What We Can Learn From Toni Morrison’s Legacy

Dr. Toni Morrison was a literary and cultural giant. In her transition she leaves much to be missed. She is the author of many of my favorite tomes and essays including “The Bluest Eye,” “Beloved,” “Paradise,” and most recently, “The Source of Self-Regard.”  Each of her writings detail the depth and complexity of the black American experience and the boundless richness and ingenuity of unapologetically sourcing narratives from places otherwise cast to the far shadows of American social and literary canons. Through her collections, Dr. Morrison repeatedly demonstrated her unique appreciation for and understanding of use of language, especially the distortion of language by the powerful.

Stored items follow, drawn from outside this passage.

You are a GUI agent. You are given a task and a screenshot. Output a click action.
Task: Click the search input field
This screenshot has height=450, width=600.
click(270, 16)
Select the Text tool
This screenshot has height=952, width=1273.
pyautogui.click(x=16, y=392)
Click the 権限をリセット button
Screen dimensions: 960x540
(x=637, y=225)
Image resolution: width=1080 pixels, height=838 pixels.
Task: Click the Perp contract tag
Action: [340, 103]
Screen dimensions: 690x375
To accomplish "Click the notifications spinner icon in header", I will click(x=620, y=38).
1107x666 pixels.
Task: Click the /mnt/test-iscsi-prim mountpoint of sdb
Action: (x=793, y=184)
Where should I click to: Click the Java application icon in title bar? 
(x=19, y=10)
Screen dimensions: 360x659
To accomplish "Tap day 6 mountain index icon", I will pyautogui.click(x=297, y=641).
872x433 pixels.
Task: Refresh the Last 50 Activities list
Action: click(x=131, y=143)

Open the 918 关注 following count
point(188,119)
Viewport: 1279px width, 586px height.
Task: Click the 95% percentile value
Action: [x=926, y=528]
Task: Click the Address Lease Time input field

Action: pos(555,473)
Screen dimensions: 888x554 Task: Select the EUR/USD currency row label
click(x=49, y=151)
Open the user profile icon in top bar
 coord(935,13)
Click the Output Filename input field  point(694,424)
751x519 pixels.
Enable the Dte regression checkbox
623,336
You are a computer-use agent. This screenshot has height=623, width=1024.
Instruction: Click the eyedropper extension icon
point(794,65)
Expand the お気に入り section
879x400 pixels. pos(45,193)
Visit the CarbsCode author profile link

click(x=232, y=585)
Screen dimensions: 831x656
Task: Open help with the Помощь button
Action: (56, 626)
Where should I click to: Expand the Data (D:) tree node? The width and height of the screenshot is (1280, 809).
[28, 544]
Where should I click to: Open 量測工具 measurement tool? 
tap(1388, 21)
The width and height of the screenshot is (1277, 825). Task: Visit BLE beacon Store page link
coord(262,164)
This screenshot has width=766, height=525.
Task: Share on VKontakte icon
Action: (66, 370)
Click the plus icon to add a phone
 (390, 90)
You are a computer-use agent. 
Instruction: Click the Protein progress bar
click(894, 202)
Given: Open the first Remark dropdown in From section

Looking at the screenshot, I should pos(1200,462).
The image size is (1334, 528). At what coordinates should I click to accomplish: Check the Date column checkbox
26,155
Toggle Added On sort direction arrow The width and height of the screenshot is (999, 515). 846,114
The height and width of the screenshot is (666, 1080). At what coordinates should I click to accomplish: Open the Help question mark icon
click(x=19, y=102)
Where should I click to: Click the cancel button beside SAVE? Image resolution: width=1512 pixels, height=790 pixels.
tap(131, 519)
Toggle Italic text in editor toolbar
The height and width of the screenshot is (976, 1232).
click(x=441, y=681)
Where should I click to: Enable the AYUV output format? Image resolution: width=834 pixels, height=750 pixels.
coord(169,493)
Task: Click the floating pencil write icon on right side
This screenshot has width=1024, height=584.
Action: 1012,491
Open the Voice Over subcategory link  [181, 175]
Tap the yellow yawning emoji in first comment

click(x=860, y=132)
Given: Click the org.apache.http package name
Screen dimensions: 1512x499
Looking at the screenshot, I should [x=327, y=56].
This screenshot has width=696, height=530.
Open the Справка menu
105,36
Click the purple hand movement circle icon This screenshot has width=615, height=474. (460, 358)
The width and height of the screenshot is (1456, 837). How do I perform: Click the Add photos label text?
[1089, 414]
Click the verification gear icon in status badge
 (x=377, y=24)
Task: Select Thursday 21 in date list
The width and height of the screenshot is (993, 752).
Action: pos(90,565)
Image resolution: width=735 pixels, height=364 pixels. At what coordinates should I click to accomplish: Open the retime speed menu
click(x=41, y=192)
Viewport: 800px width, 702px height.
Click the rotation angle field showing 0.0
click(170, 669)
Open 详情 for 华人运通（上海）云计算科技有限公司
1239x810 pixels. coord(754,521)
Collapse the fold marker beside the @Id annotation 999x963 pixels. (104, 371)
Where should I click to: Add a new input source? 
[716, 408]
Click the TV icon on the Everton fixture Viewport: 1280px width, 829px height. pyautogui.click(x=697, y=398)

In her 1993 Nobel Prize acceptance speech, Dr. Morrison expounded on this concept:

“[The] systematic looting of language can be recognized by the tendency of its users to forgo its nuanced, complex, mid-wifery properties for menace and subjugation. Oppressive language does more than represent violence; it is violence; it does more than represent the limits of knowledge; it limits knowledge…it must be rejected, altered and exposed.”

To address her concerns about the nefarious use of language, Dr. Morrison challenged her readers to use words as a creative and liberative tool to protect our individual and collective humanness. She cautioned against using our words to create divisions based on our differences and the dangerous myth of the “other.”

Fast forward to the present and Dr. Morrison’s words are nothing short of prescient. Each day we face an ascendant onslaught of racism, xenophobia, and oppressive rhetoric from the highest echelons of systemic power in this country. The language used by the powerful is vicious and it is often aimed squarely at the margins of our communities and at the most vulnerable populations within our society. Our differences are being weaponized by a demagogue with nativist and nationalist aspirations.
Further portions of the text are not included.